The frequency of opioid use was compared between individuals who used cannabis, typically obtained from a non-regulated source, and those who didn’t. The researchers found no link between cannabis use and the rates of non-medical opioid use.
“Overall, we found no significant association between cannabis and non-medical opioid use among patients receiving pharmacotherapies for opioid use disorder,” Costa said. “These findings neither confirm concerns about cannabis increasing non-medical opioid use in individuals being treated for opioid use disorder nor do they endorse its efficacy in reducing non-medical opioid use.”
The study’s findings have significant implications, particularly regarding how opioid treatment programs operate.
“Our finding questions the ineffective practice of enforcing cannabis abstinence as a condition to offer life-saving medications for opioid use disorder,” said Joao De Aquino, the study’s co-corresponding author. “Our data suggests healthcare systems should instead adopt individualized treatment approaches which take into account each patient’s circumstances. This would include assessing cannabis use disorder, a problematic pattern of cannabis use that affects a person’s well-being and ability to function, addressing pain management needs and treating co-occurring psychiatric conditions, such as depression and anxiety.”
The study also calls into question the opposing view, gaining popularity, that cannabis is effective at helping people wean themselves off opioids.
There have been only a handful of studies into cannabis and its constituent cannabinoids’ ability to alleviate the symptoms of opioid use disorder. Further studies are needed to thoroughly assess its safety and effectiveness. Until then, the researchers suggest sticking with currently available – and approved – treatments.
“As high-potency synthetic opioids such as fentanyl become increasingly available, it is of utmost importance that individuals with opioid use disorder have access to FDA-approved treatments,” De Aquino said. “Methadone, buprenorphine, and extended-release intramuscular naltrexone are known to be life-saving and are the cornerstone of opioid use disorder management.”
The researchers are aware of their study’s limitations, including inconsistent reporting of opioid and cannabis use, varied methodological approaches, and a general lack of studies specifically designed to understand the relationship between cannabis and subsequent non-medical opioid use.

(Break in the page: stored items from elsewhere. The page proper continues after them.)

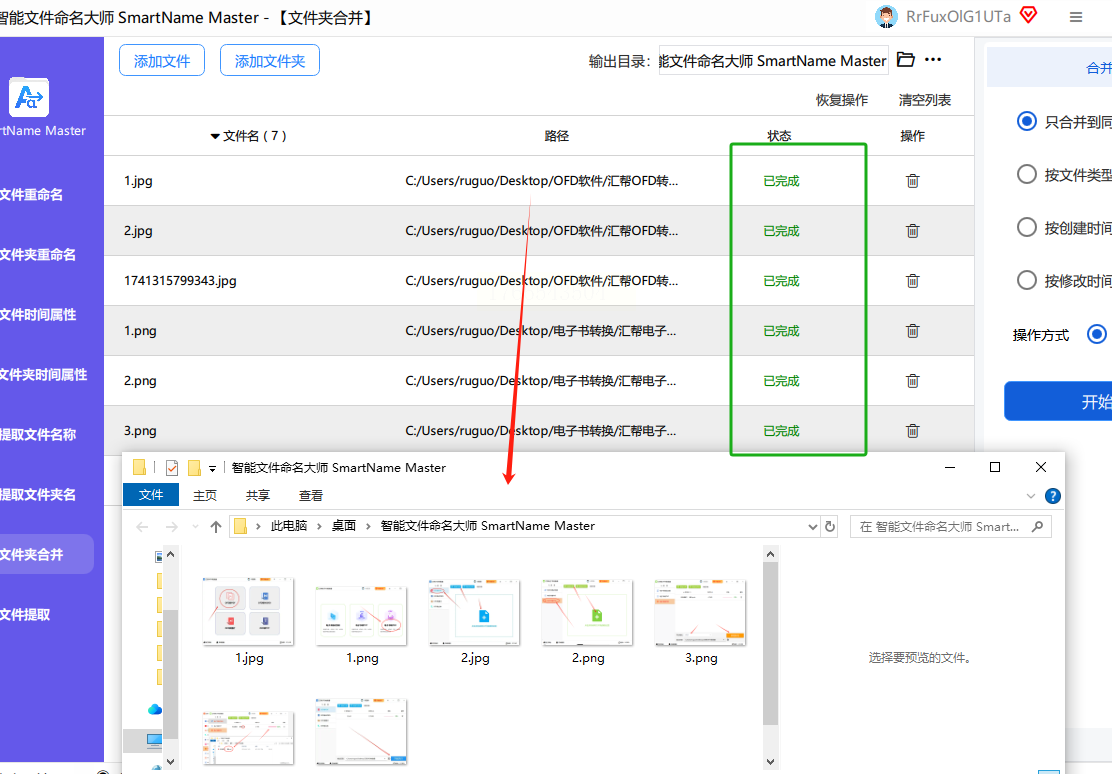Refresh the Explorer address bar

coord(829,526)
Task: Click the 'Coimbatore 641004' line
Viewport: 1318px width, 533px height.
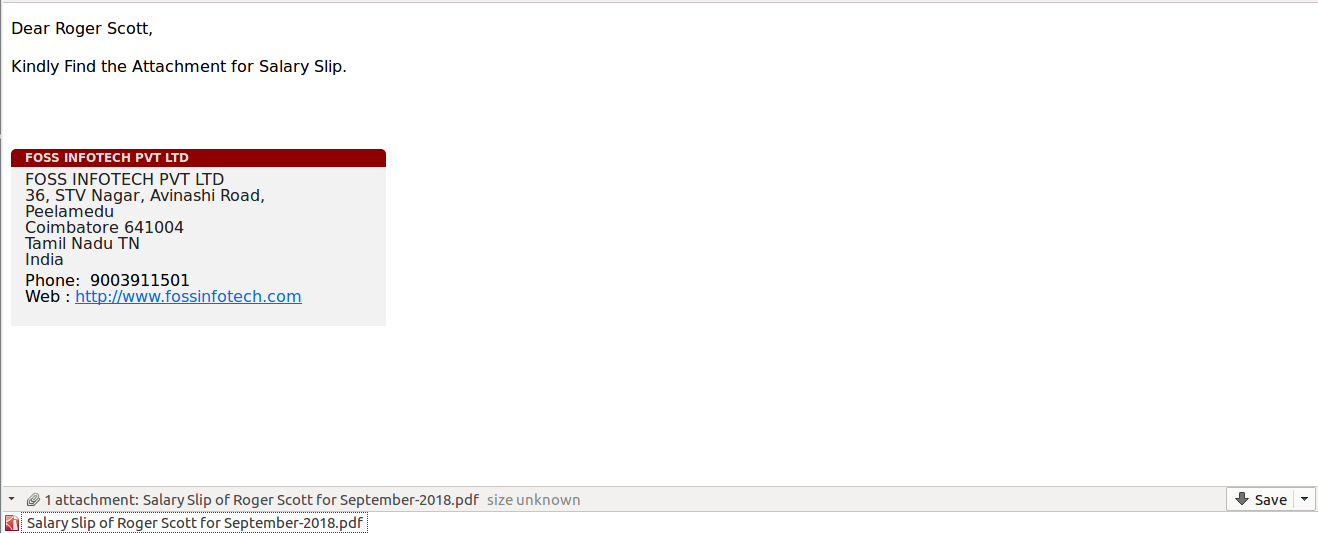Action: click(104, 228)
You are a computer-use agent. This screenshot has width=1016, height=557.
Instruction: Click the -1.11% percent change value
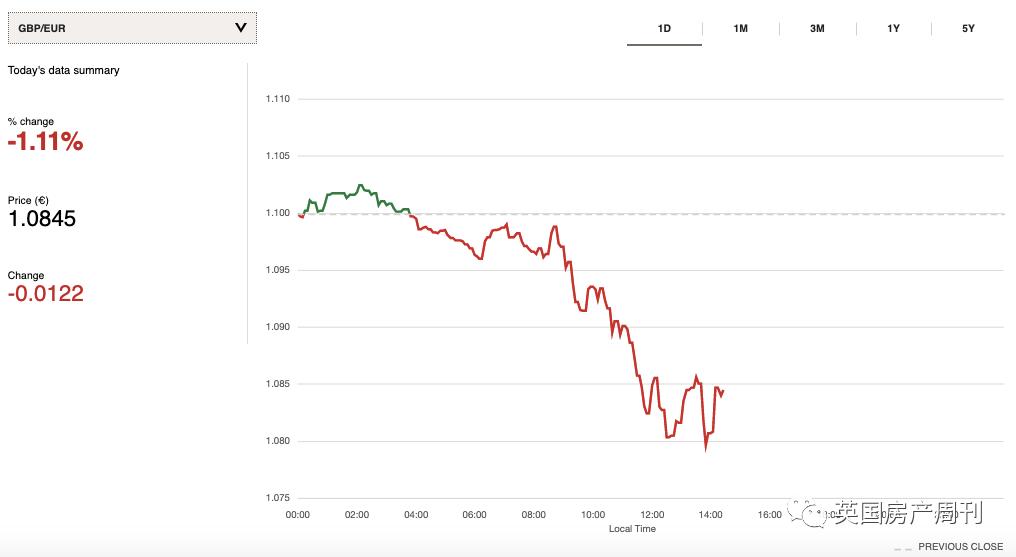coord(45,142)
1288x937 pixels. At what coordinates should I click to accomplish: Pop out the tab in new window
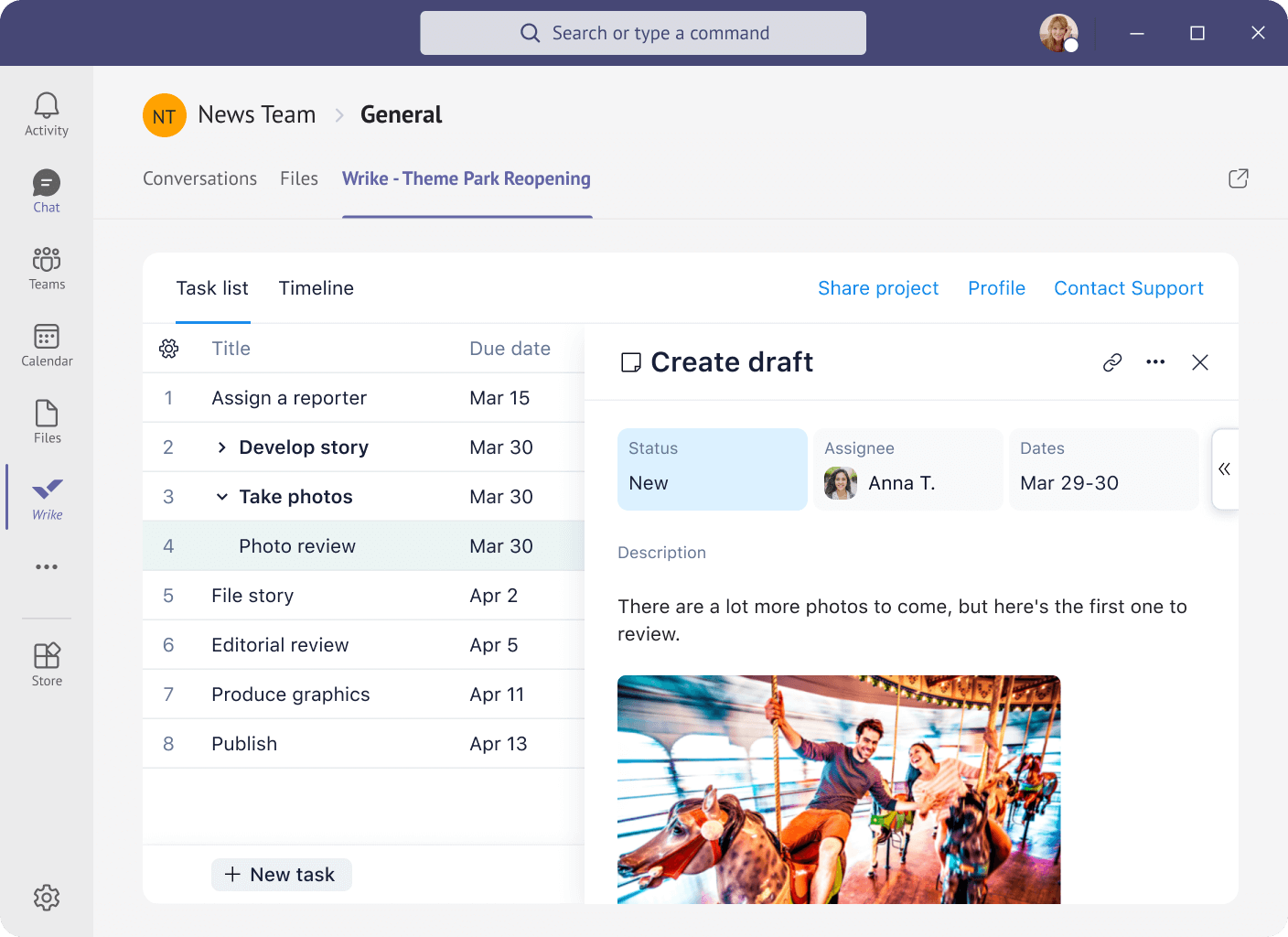1238,178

“Our review provides clinical and methodological insights for future research to adopt a more rigorous and standardized approach to fully elucidate this relationship, especially amidst changing attitudes toward cannabis during the escalating opioid crisis,” said the researchers.
They note that while the results of their study are applicable to general cannabis users, they may not apply to individuals with cannabis use disorder.
The study was published in The American Journal of Drug and Alcohol Abuse.